Arts & Culture

Ulrich, Wichita Art Museum to focus on artistic side of Kansans

The Wichita Art Museum and Ulrich Museum of Art are highlighting artists and scholars who relish Kansas’ place in the artistic realm. As the state celebrates its 150 birthday, these museums will show, through speeches and exhibits, the wide breadth of artistry that represents Kansas.

“It is a symposium that looks at the creative culture in Kansas,” said Patricia McDonnell, director of the Ulrich Museum of Art. “As Kansans, it’s interesting to understand the way someone else would understand our state.”

Internationally recognized photographer Terry Evans documents her beloved landscape through photographs.

“I love Kansas,” said Evans. “The Kansas prairie has been the heart of my work for years and years.”

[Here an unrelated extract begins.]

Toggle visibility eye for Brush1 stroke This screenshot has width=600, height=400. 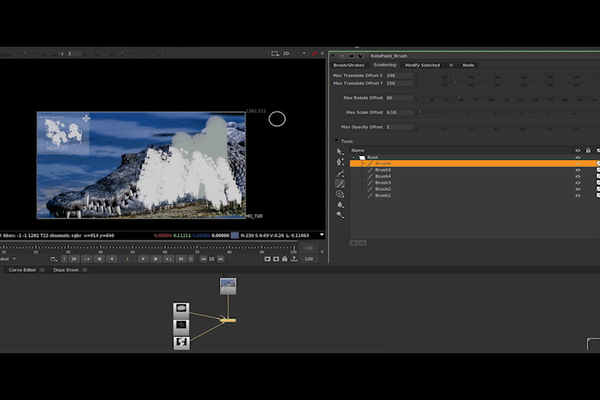coord(577,195)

C. Maxx Stevens, a Wichita native and member of the Seminole Tribe, explores Kansas through her cultural narrative. Stevens, who interweaves her childhood memories into her multimedia installations, will speak at the Wichita Art Museum about how our memories define and shape us.

Another Wichita native, Bob Workman, will share his plans for the Flint Hills Discovery Center, which opens this spring. Workman, the director of the Manhattan-based center, will explain the role of science, cultural history and art in the 35,000-square-foot facility.

Mystery novelist Nancy Pickard also is coming down from the Flint Hills. She will speak about why she sets her novels in the high plains and prairies of Kansas.

“Before I started writing books set in Kansas, it seemed to me the state was being portrayed primarily through bitter stereotypes and by outsiders who called it flat, ugly, boring and reactionary,” Pickard said. “I think Kansas has many beauties.”

The program will be rounded out by talks from Stephen Gleissner and Roger Shimomura. Gleissner, chief curator at the Wichita Art Museum, will speak about Herschel C. Logan a printmaker whose primary subject was the land and structures of rural Kansas. Shimomura, a former University of Kansas professor, will speak about his journey as a Japanese American artist and how his art was propelled by various historical and political events.